Top 25% Group Last Year
Interest Coverage Ratio Exceeds 850.7%, Record High
Bottom 25% Group Interest Coverage Ratio Is Negative

The Wealth Gap Between Rich and Poor Companies Widens to an All-Time High View original image


[Asia Economy Reporter Eunbyeol Kim] Although companies suffered significant damage during the COVID-19 pandemic last year, some companies actually benefited, resulting in the most severe ‘rich get richer, poor get poorer’ phenomenon among companies in history. While the number of companies operating at a loss and unable to cover interest expenses increased, the profitability of companies that were already doing well improved further, as revealed by statistics.


According to the percentile statistics for all industries in the ‘2020 Corporate Management Analysis (Preliminary)’ released by the Bank of Korea on the 4th, the interest coverage ratio of the top 25% group of companies exceeded 850.7% last year. The interest coverage ratio is a representative financial soundness indicator, calculated by multiplying interest expenses by 100 relative to operating profit. It shows how much larger a company’s operating profit is compared to its interest expenses; if this ratio does not exceed 100%, it means the company could not cover interest expenses with operating profit. The top group’s interest coverage ratio (850.7%) reached the highest level since the Bank of Korea began compiling percentile statistics in 2016, indicating an increased ability to cover financial costs with earnings.


On the other hand, the interest coverage ratio of the bottom 25% group plummeted to a negative level. Most companies in the bottom 25% posted operating profit margins below -0.8%, resulting in losses. Their interest coverage ratio barely remained positive at 3.8% in 2019 but sharply fell into negative territory last year.
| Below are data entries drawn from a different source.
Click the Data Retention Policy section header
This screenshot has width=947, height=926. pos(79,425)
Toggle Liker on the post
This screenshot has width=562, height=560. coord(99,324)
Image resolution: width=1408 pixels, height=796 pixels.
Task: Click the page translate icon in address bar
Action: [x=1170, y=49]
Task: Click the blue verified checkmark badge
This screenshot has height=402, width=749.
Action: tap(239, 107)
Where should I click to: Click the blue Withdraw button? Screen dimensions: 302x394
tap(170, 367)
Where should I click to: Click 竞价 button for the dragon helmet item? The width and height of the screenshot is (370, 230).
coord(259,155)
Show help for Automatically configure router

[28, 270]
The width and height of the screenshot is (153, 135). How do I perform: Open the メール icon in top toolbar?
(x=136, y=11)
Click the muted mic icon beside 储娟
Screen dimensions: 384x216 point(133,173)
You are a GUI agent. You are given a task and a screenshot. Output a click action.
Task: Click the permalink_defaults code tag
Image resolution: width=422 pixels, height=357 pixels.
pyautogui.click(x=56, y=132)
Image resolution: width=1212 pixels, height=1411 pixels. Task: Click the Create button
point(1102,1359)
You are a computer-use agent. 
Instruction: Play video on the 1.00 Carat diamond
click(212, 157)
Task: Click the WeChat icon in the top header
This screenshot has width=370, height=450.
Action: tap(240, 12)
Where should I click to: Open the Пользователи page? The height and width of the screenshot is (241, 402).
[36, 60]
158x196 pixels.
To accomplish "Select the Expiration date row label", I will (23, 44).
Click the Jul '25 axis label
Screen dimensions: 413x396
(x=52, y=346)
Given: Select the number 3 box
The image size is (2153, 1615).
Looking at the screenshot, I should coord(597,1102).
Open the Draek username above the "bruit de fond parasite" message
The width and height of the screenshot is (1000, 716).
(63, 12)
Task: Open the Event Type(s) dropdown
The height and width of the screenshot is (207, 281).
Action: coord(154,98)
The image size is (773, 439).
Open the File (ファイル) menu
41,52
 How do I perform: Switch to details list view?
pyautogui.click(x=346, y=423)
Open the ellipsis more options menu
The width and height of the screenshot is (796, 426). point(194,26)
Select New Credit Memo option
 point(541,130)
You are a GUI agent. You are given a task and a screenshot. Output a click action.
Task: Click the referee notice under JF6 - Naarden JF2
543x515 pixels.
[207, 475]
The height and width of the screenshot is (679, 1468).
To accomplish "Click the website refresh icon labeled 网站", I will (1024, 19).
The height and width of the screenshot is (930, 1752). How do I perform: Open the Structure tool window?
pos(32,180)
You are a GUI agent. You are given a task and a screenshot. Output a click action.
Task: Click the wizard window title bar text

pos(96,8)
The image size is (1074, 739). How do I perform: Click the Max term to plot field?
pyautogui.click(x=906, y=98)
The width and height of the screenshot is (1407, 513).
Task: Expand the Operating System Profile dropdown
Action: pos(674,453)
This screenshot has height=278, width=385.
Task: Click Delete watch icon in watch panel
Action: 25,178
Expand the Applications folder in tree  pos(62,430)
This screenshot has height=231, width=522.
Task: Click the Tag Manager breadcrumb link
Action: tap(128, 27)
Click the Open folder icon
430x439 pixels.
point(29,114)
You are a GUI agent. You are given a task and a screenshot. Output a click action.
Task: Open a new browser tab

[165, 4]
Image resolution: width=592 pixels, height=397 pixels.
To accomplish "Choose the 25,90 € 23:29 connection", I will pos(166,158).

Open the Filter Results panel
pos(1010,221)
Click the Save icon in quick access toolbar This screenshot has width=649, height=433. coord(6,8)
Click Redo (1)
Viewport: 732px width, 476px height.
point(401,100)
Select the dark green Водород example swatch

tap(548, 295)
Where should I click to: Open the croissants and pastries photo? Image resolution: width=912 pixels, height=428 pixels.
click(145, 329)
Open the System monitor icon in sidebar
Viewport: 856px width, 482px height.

The gap in interest coverage ratios and sales between the top and bottom groups widened to the largest extent since the Bank of Korea started compiling percentile statistics.



According to a survey of 25,871 non-financial profit-making corporations subject to external audits by the Bank of Korea, 34.5% of companies could not cover interest expenses with operating profit, of which 30% (29.9%) were small and medium-sized enterprises (SMEs). The proportion of SMEs increased by 2.9 percentage points compared to 27.0% in 2019. A Bank of Korea official stated, "Some industries such as electronic, video, and communication equipment, medical substances, and pharmaceuticals saw increased demand and operating profits," adding, "This was due to increased exports of semiconductors and computers, as well as COVID-19-related diagnostic testing equipment." However, the official explained, "Operating profits in face-to-face sectors such as travel and services sharply declined, further widening the gap between companies."


This content was produced with the assistance of AI translation services.